The collection of all rotating components in a turbopump (i.e. the impellers, inducers, wheels, shaft, parts of the seals, and various spacers) are collectively known as the "rotor". The rotor is spinning at extreme angular velocities: shaft speeds in the tens of thousands of RPM are common. Nominally the only mechanical connection between the rotor and the rest of the turbopump is via the bearings^[6]. Most common by far are ball bearings, with some modern exceptions pivoting to hydrodynamic bearings. The goal of bearing selection is to minimize friction - both because high friction can wear out the bearing, and also because any frictional energy losses are dissipated as heat that must be carried away rapidly to not destroy the bearing. The extra challenge in turbopump design is that the local environment in the pumps is very often at cryogenic temperatures, which virtually all greases and oils normally used to lubricate bearings are not compatible with (they freeze). Therefore turbopump bearings do not use lubricants at all in the traditional sense. Rather they are installed as bare metal, and some amount of cold propellant is intentionally routed through them (i.e. where the balls are) to dissipate the heat generated by their friction. This bearing cooling circuit is a secondary flow that the hydrodynamic designer must also design in addition to the primary flow of the propellant through the inducer/impeller/volute.

Turbopumps can be very sensitive to the exact placement of components and the loads/stresses developed in them. Hydrodynamic considerations typically demand very tight clearances between the impellers / inducers and the pump housings, as well as aerodynamic considerations demanding tight clearances between turbine wheels and stators / manifolds. Furthermore, rotordynamics demands a high stiffness coupling of the rotating components with the shaft, especially when it comes to the turbine wheel.
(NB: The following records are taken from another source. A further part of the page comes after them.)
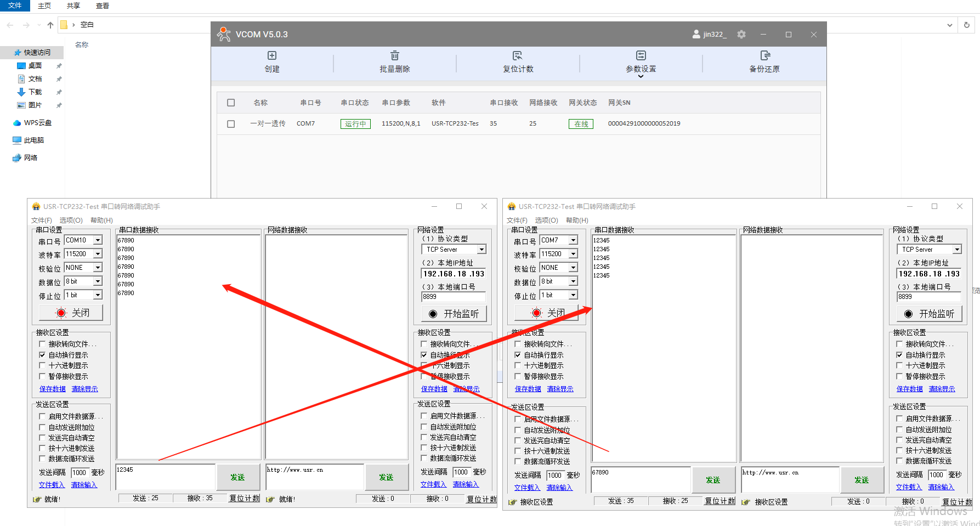Open the COM7 serial port dropdown
980x526 pixels.
tap(573, 240)
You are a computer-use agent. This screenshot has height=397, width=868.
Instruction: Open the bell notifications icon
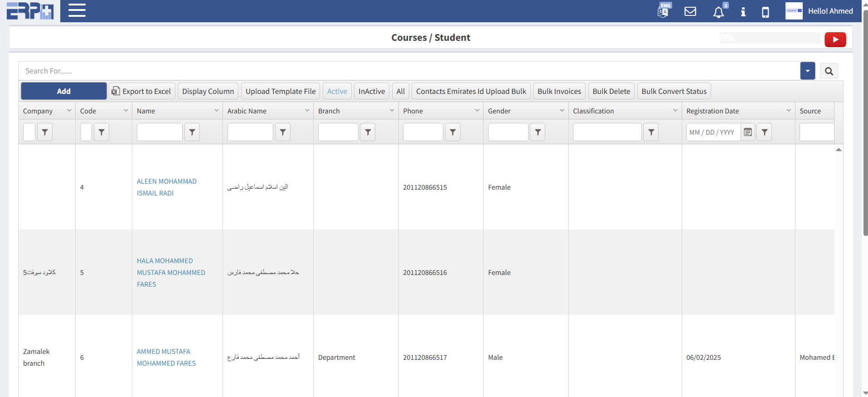click(718, 12)
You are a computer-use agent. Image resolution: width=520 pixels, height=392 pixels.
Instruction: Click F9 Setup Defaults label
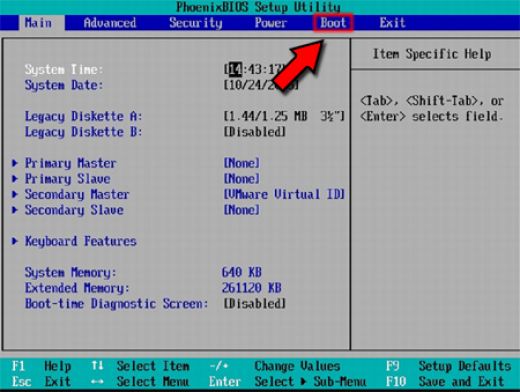[x=449, y=366]
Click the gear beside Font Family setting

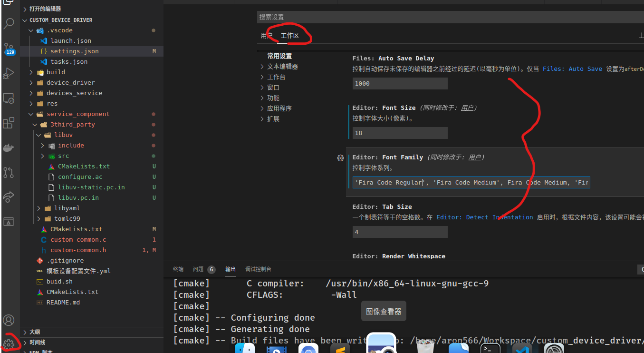pyautogui.click(x=340, y=158)
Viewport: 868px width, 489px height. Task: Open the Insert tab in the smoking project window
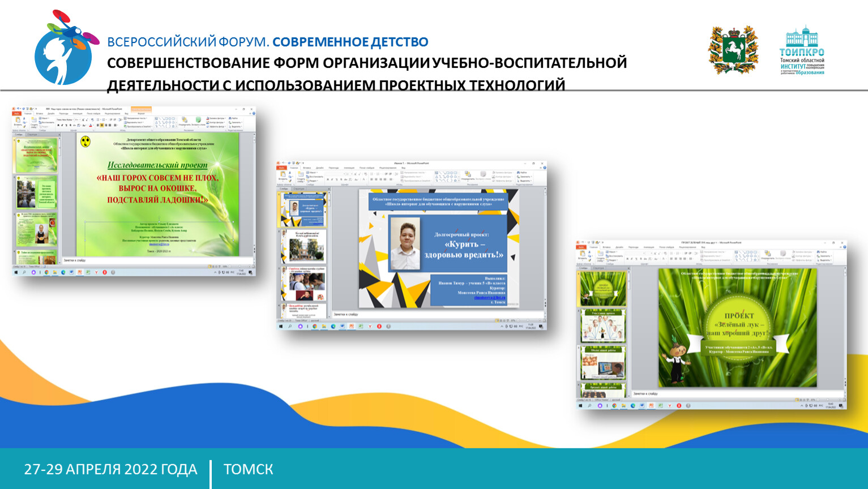(x=307, y=168)
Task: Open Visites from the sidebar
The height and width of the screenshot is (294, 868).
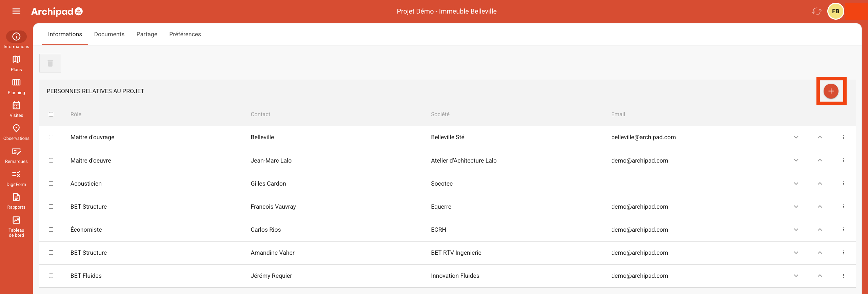Action: pyautogui.click(x=16, y=109)
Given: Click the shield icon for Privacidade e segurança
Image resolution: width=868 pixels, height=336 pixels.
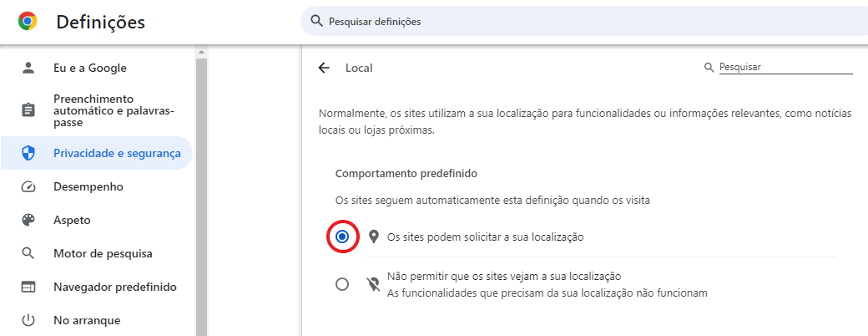Looking at the screenshot, I should [28, 154].
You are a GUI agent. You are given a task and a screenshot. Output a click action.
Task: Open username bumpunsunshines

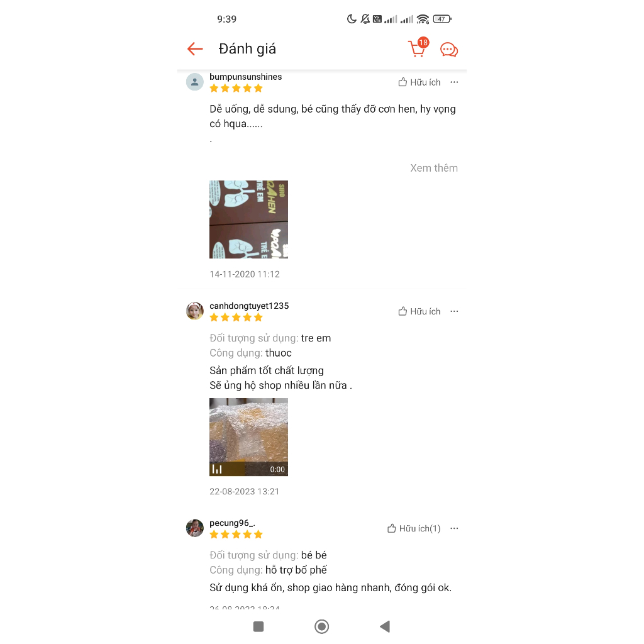point(246,77)

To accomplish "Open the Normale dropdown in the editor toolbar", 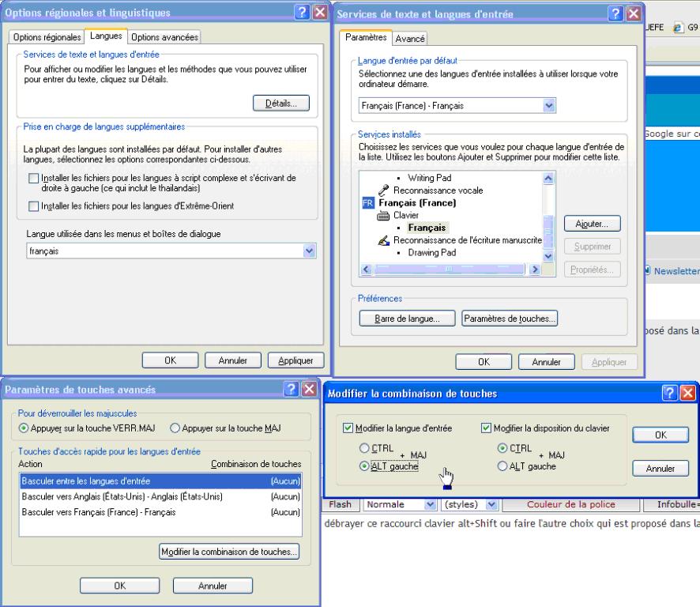I will (430, 503).
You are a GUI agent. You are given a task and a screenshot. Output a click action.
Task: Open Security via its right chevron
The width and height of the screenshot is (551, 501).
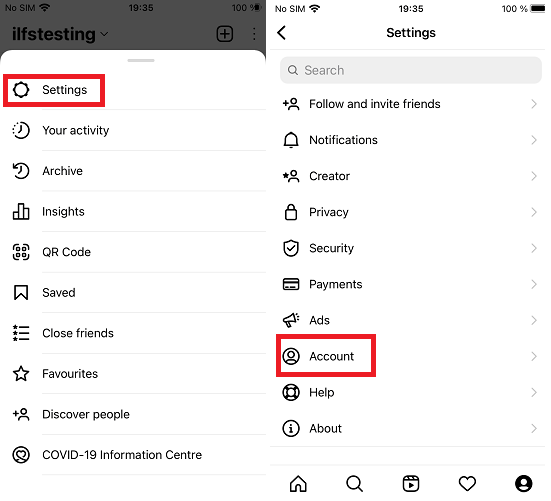pyautogui.click(x=534, y=248)
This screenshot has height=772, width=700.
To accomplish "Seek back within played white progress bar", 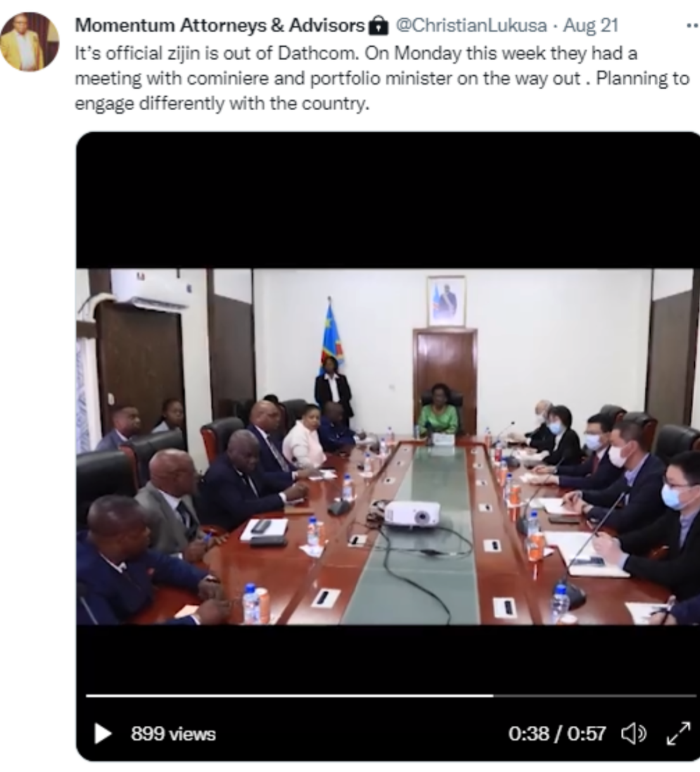I will point(289,695).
These considerations and more demand high precision and high stiffness mechanical design. Bolted joints are generally the default method by which to join parts; some turbopumps have welded joints as well but require more careful consideration and analysis because of their generally lower stiffness, potential for thermally induced warpage of the parts during the welding process, as well as increased risk of fatigue over the life of the turbopump. In order for the rotor to act structurally as one rigid object, all of the components are stacked into one long stackup that envelops the entire shaft and then is preloaded onto it from both ends. This moderately loads the ball bearings, which are usually of the angular contact type, which increases their stiffness. Typically the preload is supplied one end by a bolt clamping onto the nose of the inducer and threaded into the end of the shaft below it. Depending on the exact configuration of the turbopump, the other end could be another inducer (for the other propellant), or a turbine wheel which will also have preloaded bolt(s) onto the end of the shaft.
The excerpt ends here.